= About this task =
Skip every picture, and copy exactly the lines from the one containing "Where should I" to the end of the data.

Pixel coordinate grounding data
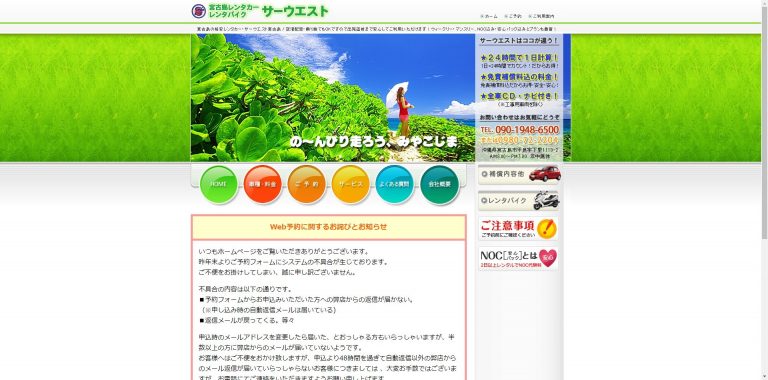
Task: Select the orange ご予約 circle button
Action: 307,185
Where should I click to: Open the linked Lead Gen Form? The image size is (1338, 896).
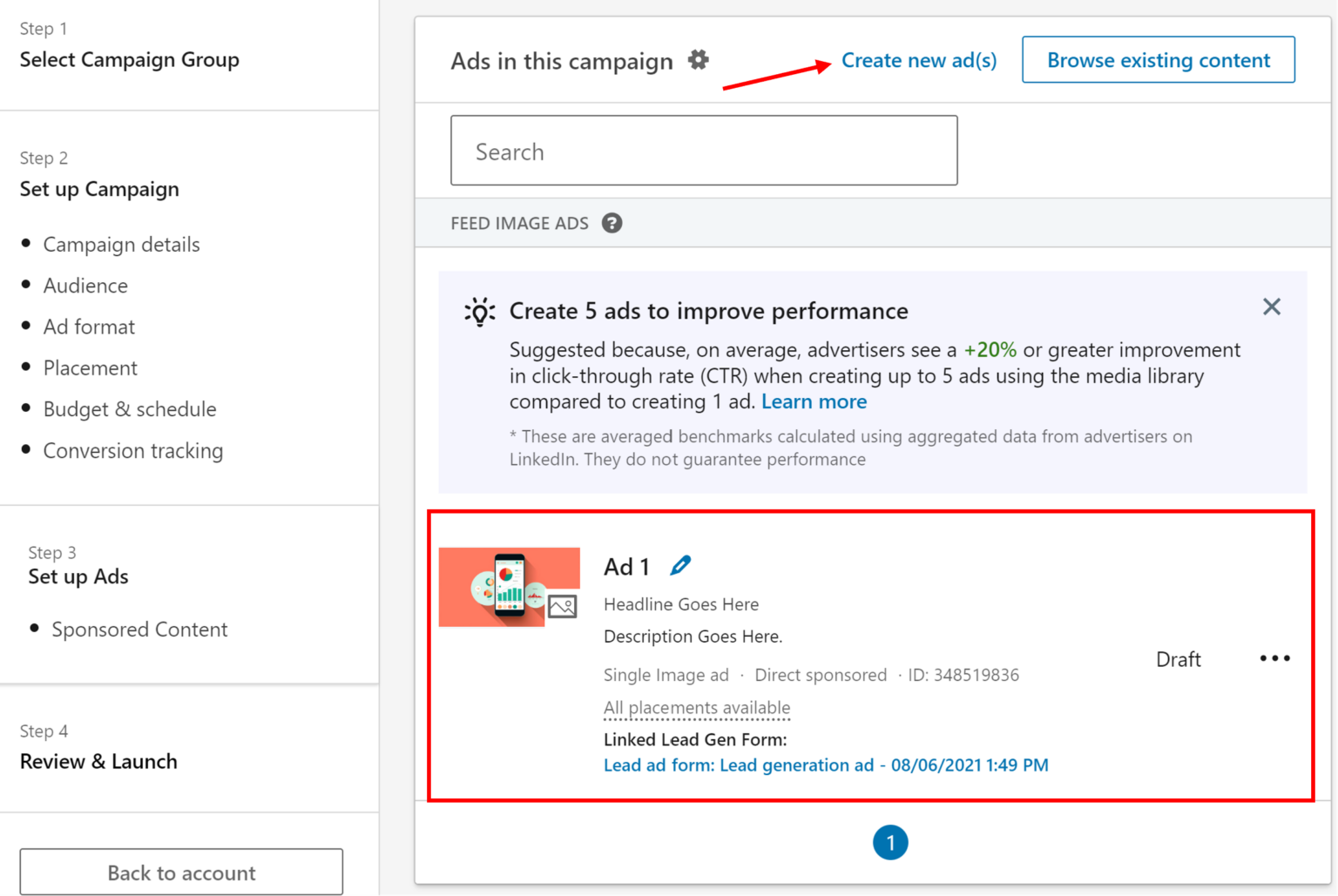click(x=825, y=765)
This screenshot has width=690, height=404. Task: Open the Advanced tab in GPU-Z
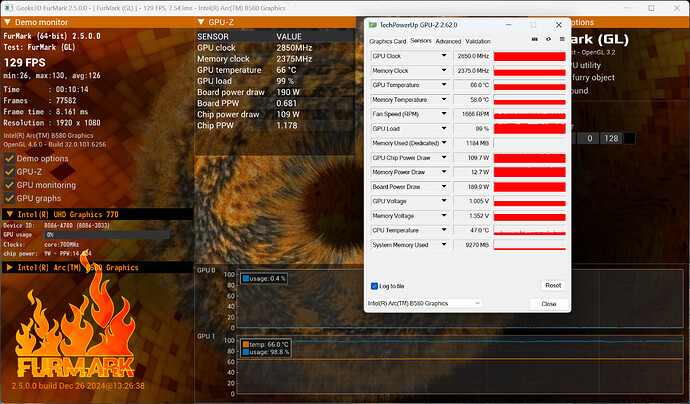click(x=447, y=41)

= Result of the task =
Where should I click to: Open the linked Lead Gen Form? The image size is (1338, 896).
click(x=825, y=765)
This screenshot has width=690, height=404. Task: Open the Advanced tab in GPU-Z
click(x=447, y=41)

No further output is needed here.